Problem description :

In this project, your task is to identify major customer segments on a transnational data set which contains all the transactions occurring between 01/12/2010 and 09/12/2011 for a UK-based and registered non-store online retail.The company mainly sells unique all-occasion gifts. Many customers of the company are wholesalers.

Data description :

  1. InvoiceNo: Invoice number. Nominal, a 6-digit integral number uniquely assigned to each transaction. If this code starts with letter 'c', it indicates a cancellation.
  2. StockCode: Product (item) code. Nominal, a 5-digit integral number uniquely assigned to each distinct product.
  3. Description: Product (item) name. Nominal.
  4. Quantity: The quantities of each product (item) per transaction. Numeric.
  5. InvoiceDate: Invice Date and time. Numeric, the day and time when each transaction was generated.
  6. UnitPrice: Unit price. Numeric, Product price per unit in sterling.
  7. CustomerID: Customer number. Nominal, a 5-digit integral number uniquely assigned to each customer.
  8. Country: Country name. Nominal, the name of the country where each customer resides.

Checking first 5 and last 5 rows of dataset.

Screenshot (77)

Checking duplicates in our dataset, We have 5268 duplicates values in our dataset we as to drop it before starting analysis.

Checking the missing values present in dataset, we have missing values in 'Description' and 'CustomerID'. And, count of missing values are 1454 and 135037, so we has to drop the rows where CustomerID column contain missing values.

Feature engineering

AS we seen dataset contains one datetime column we take new columns from that like date, month, year, hour.

Creating one more feature called 'TotalAmount' by using 'Quantity' and 'UnitPrice'.

Above we created 'hour' column', for further analysis we divid time into 3 zone morning, afternoon and evening.

Checking cancellation using InvoiceNo. We have total 401604 InvoiceNo in that we have 8872 cancellations data, so we has to drop it.

Drop the rows which contain 'C' in our main dataset.

EDA - Exploratory Data Analysis

Visualizing the variables using bar plot, on it we observed some below points.

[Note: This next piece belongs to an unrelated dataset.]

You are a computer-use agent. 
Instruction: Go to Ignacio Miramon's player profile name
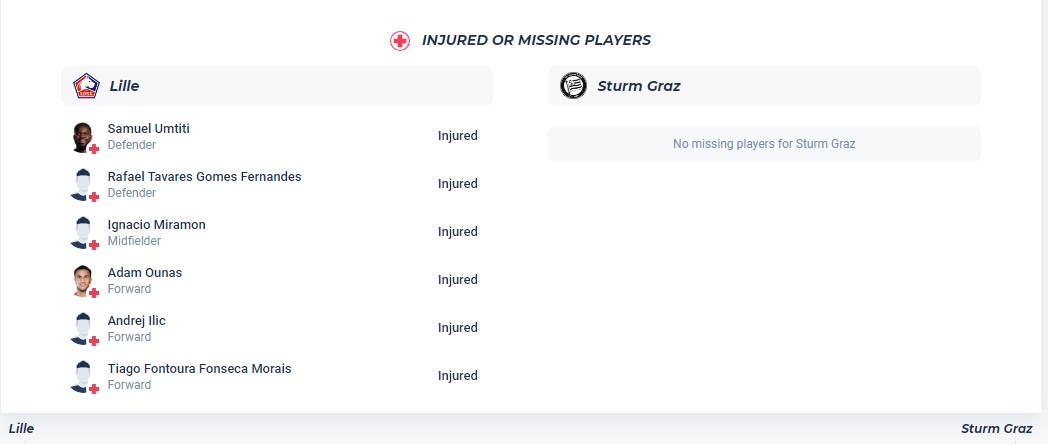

  1. WHITE HANGING HEART T-LIGHT HOLDER, REGENCY CAKESTAND 3 TIER, JUMBO BAG RED RETROSPOT are the most ordered products,
  2. 2011 is our high selling year and 2010 is least,
  3. Most Customers are from United Kingdom. Considerable number of customers are also from Germany, France, EIRE and Spain. Whereas Saudi Arabia, Bahrain, Czech Republic, Brazil and Lithuania has least number of customers.
  4. Most of the customers have purchased the gifts in the month of November, October, December and September, Less number of customers have purchased the gifts in the month of April, January and February.
  5. Thursday is high selling day according to data and There are no orders placed on Saturdays. Looks like it's a non working day for the retailer.
  6. Most of the customers have purchased the items in Afternoon, moderate numbers of customers have purchased the items in Morning and the least in Evening.

Plot 'Quantity','UnitPrice' aand 'TotalAmount' variable using displot to understand it's distribution.

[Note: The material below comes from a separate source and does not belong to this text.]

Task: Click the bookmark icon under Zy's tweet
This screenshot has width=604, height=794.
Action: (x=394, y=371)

It shows a positively skewed distribution because most of the values are clustered around the left side of the distribution while the right tail of the distribution is longer, which means mean>median>mode.

For symmetric graph mean=median=mode.

So we use log transformation method to make symmetric graph.

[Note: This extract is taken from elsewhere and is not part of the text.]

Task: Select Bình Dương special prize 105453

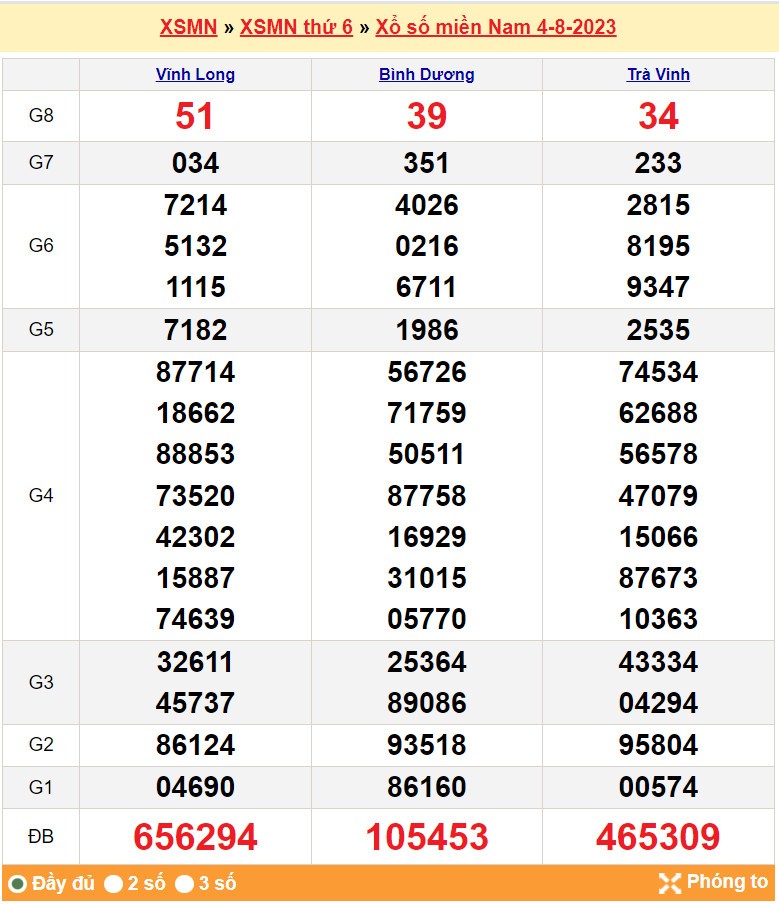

we group by Country variable and rename variable 'InvoiceNo' to 'Invoice_count'.

And, we observed that United Kingdom is making most of the purchases as compared to other countries.

Visualizing top and bottom 10 countries based on average item purchase.

Visualizing top and bottom 10 countries based on total customers.

Countrywise average item purchases - We group by 'Country' variable and taking mean from Quantity to find large quantity order over Country, Netherlands has ordered large quantity of orders.

Visualizing top and bottom 10 countries based on average item purchases.

quantity wise item purchases.

Visualizing top and bottom 10 products based on purchase quantity.

Amount wise item purchases.

Visualizing top and bottom 10 products based on amount.

customer wise item purchases.

Visualizing top and bottom 10 products based on customers.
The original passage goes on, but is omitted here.